En 1979, Pilatus vend une cinquantaine de ces appareils à Saddam Hussein. Les Irakiens s’en servent alors pour déverser du gaz (sarin et moutarde) sur le Kurdistan iranien. En 1982, c’est l’Iran qui fait l’acquisition de 35 PC-7. Pour les transformer en engins de guerre. Mais comment font-ils ? En 1978, le journaliste Ariel Herbez de l’hebdomadaire ‘Tout Va Bien’ lance un pavé dans la mare : les PC-7 possèdent six points renforcés dans les ailes et ce détail laisserait à penser qu’ils peuvent jouer un rôle dans la lutte antiguérilla. Ces infos seront accueillies par un déni digne des ceux de Florence Parly qui, dès le mois de janvier 2019, expliquait sur les ondes de France-Inter qu’elle n’avait pas connaissance que des "armes [françaises] soient utilisées directement dans ce conflit". Avec le même aplomb, les autorités helvétiques vont jurer la main sur le cœur qu'il est impossible d'armer ces avions d'entraînement et de les utiliser à des fins militaires. Les points d'ancrage situés sous les ailes ? Ils sont là ‘pour leur permettre de prendre des charges supplémentaires comme des réservoirs, du foin pour les animaux en détresse en montagne ou des appareils de sauvetage’, comme l’assure le chef de la division juridique du Département militaire fédéral (DMF) qui se dénomme depuis 1998 le Département fédéral de la défense, de la protection de la population et des sports . Pour réfuter ces allégations, il faudra disposer d’une preuve que fournit en juillet 1984 le journaliste d’investigation Roger de Diesbach (Capitaine à l'armée), qui s’est procuré une pub émanant du constructeur.
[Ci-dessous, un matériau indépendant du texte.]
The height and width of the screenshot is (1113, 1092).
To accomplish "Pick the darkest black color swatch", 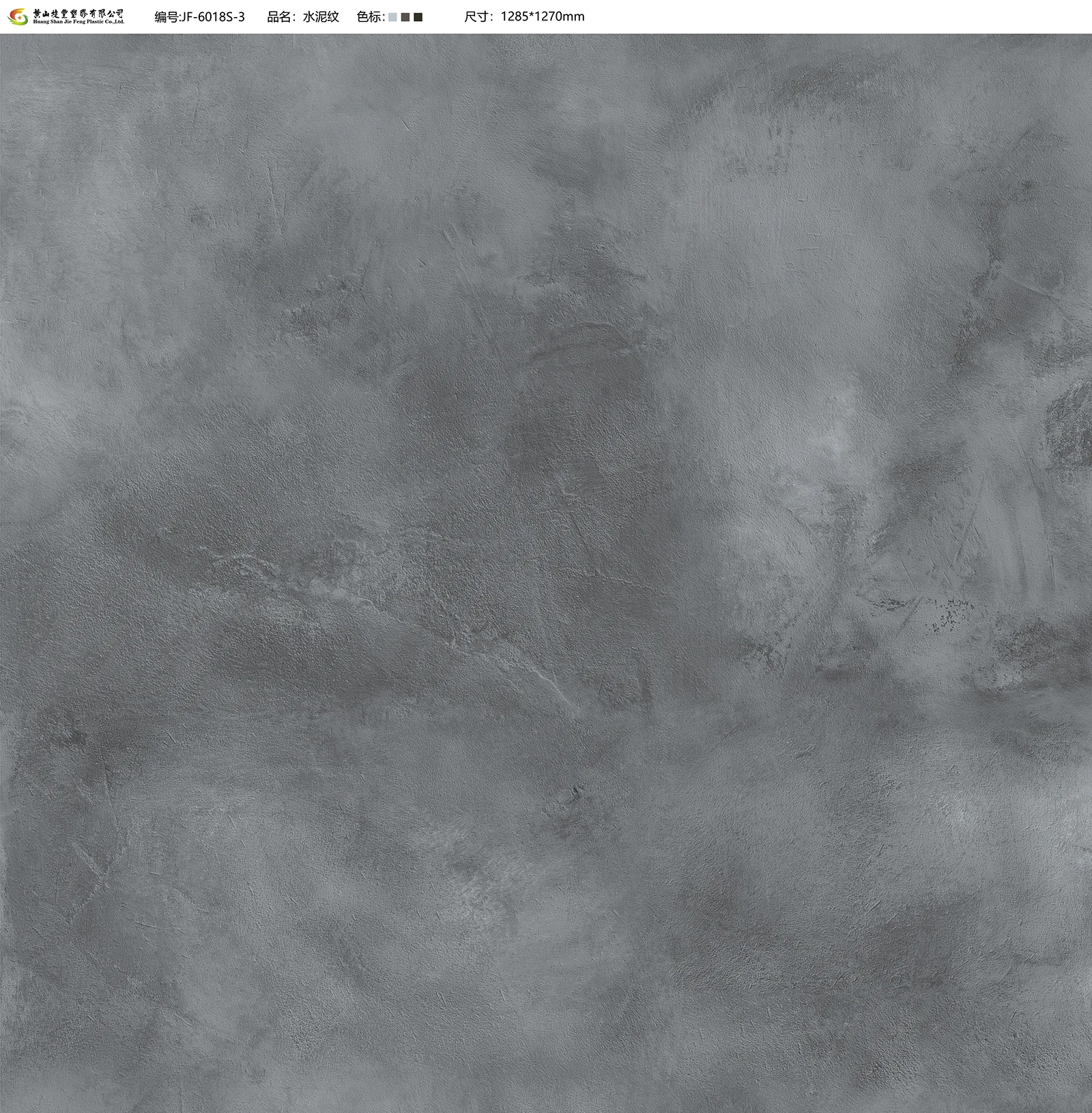I will pos(418,17).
Dans ce prospectus qui n’aurait pas dû circuler et surtout pas attirer l’oeil de reporters scrupuleux, l'entreprise Pilatus recommande à ses clients, photos explicites à l'appui, les armements à installer sur le PC-7 . La modification relativement peu coûteuse, prend une dizaine de jours. Elle est pratiquée (par exemple) par la fabrique Herstal SA, une entreprise d’armement belge, qui procède à l’installation des armes (mitrailleuses, roquettes, bombes), du système de visée et des connexions indispensables. D’où la blague : le Pilatus civil est le champion de la bombe et du canon. D’ailleurs, la société Pilatus peut adapter le cockpit et lui donner l’allure similaire à celui des avions de chasse comme l’Eurofighter ou le Saab Gripen, ou …le Mirage 2000 (boudé par les Suisses comme le Rafale).
L’exception helvétique
Le boom des ventes est appréciable car le secteur des biens militaires exporte aussi du matériel qui n’est pas classé comme ‘matériels de guerre’. Ce détail est important : la Suisse est le seul pays d’Europe occidentale à ne pas classer les avions militaires d’entraînement dans la catégorie du matériel de guerre. Grâce à cette lacune juridique, les Suisses ‘civilisent’’ leurs aéronefs et voilà pourquoi les Pilatus, l’équivalent vert-de-gris du canif rouge à la croix blanche, peuvent être livrés à des Etats comme les Emirats Arabes Unis, ou l’Arabie Saoudite, impliqués dans la guerre au Yémen. Contrairement au fusil d’assault Sig Sauer 500, aux mains des forces spéciales Saoudiennes, il s’agit d’armes qui ne sont pas reconnues comme telles. B.C.